I asked Oswald whether as a Marxist he believed that religion was an opiate of the people and he said very definitely so that all organized religions tend to become monopolistic and are the causes of a great deal of class warfare. I asked him whether he considered the Catholic Church to be an enemy of the Communist philosophy and he said well, there was no Catholicism in Russia; that the closest to it is the Orthodox Churches but he said he would not further discuss his opinions of religion since this was an attempt to have him say something which could be construed as being anti-religious or anti Catholic.

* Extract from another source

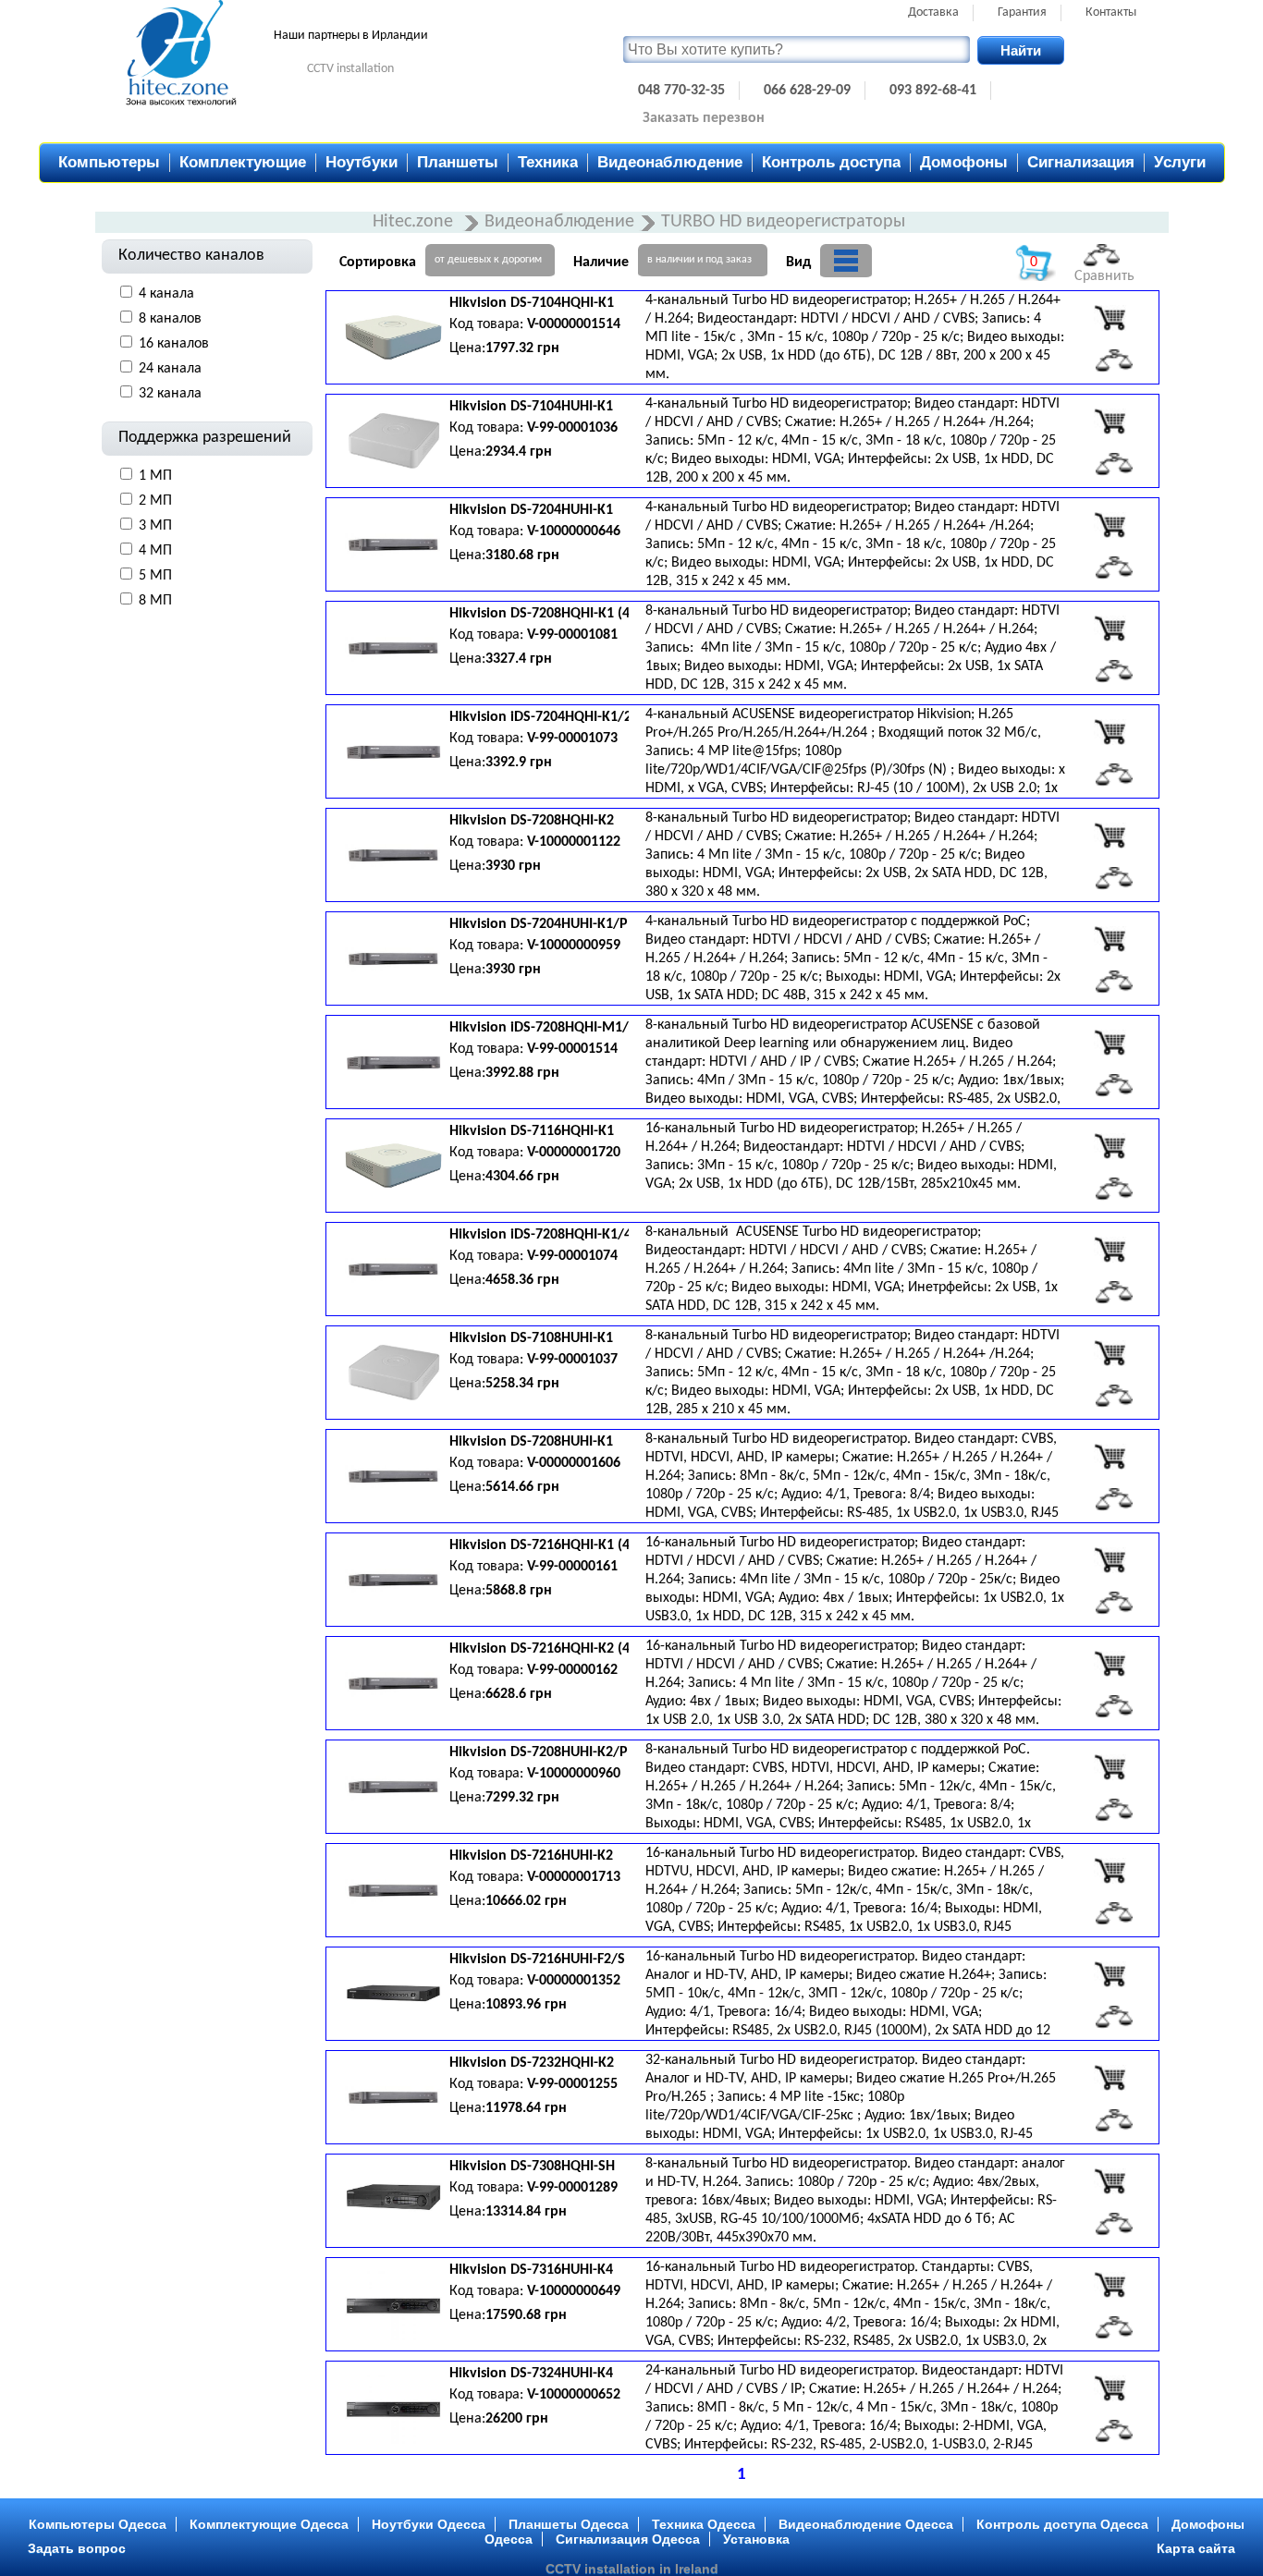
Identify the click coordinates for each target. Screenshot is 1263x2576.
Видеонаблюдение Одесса (866, 2524)
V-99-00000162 (572, 1670)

Capt. Fritz displayed an Enco street map of Dallas which had been found among Oswald’s effects at the rooming house. Oswald was asked whether the map was his and whether he had put some marks on it. He said it was his and remarked “My God don’t tell me there’s a mark near where this thing happened”. The mark was pointed out to him and he said “What about the other marks on the map?—I put a number of marks on it. I was looking for work and marked the places where I went for jobs or where I heard there were jobs”.

Since it was obvious to Captain Fritz that Oswald was not going to be cooperative, he terminated the interview at that time.

I approached Oswald then and, out of the hearing of the others except perhaps one of Captain Fritz’s men, said that as a Secret Service agent, we are anxious to talk with him as soon as he had secured counsel; that we were responsible for the safety of the President; that the Dallas Police had charged him with the assassination of the President but that he had denied it; we were therefore very anxious to talk with him to make certain that the correct story was developing as it related to the assassination. He said that he would be glad to discuss this proposition with his attorney and that after he talked to one, we could either discuss it with him or discuss it with his attorney, if the attorney thought it was the wise thing to do, but that at the present time he had nothing more to say to me. Oswald was then handed some different clothing to put on. The clothing included a sweater. Captain Fritz made a number of telephone calls to ascertain whether the preparations he had placed into effect for transferring the prisoner to the County Jail were ready and upon being so advised, Captain Fritz and members of the Detective Bureau escorted Oswald from the Homicide Office on the third floor to the basement where Oswald was shot by Jack Ruby.